■ **SUPPLIED MATERIAL**
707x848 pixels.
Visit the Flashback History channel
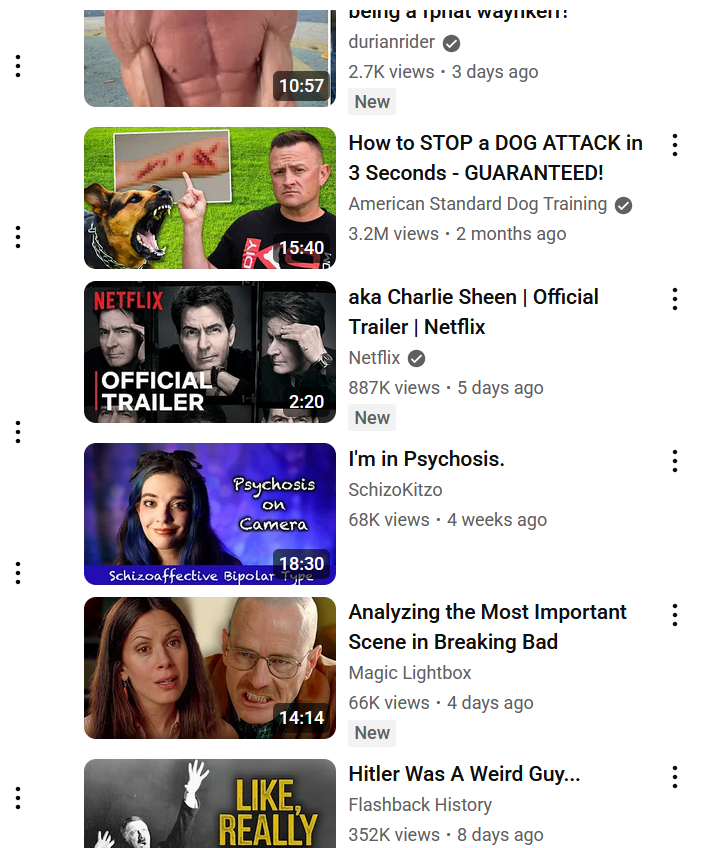point(420,804)
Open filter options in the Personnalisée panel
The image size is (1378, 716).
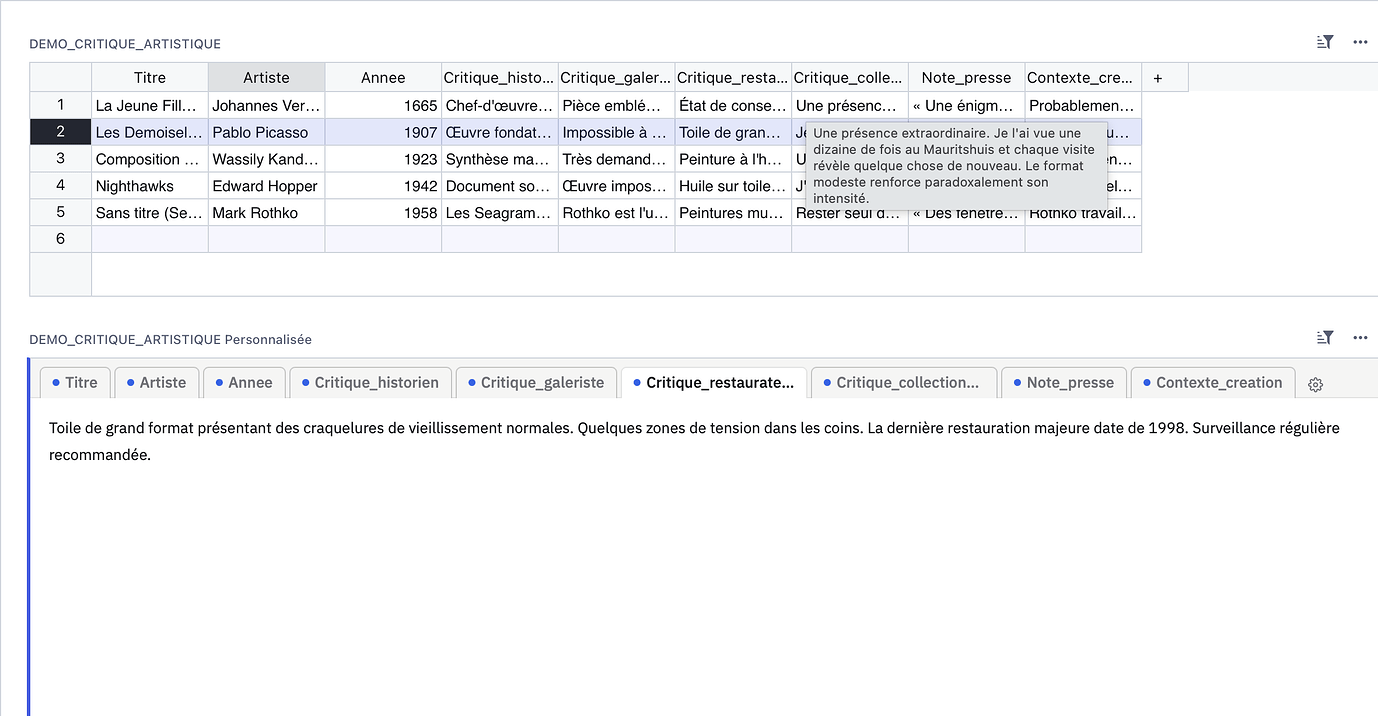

■ **REQUIREMENT**
Copy out all of the lines above without any changes, and leave the pictures out.

■ **FINAL RESULT**
707x848 pixels.
Visit the Flashback History channel
point(420,804)
Open filter options in the Personnalisée panel
The image size is (1378, 716).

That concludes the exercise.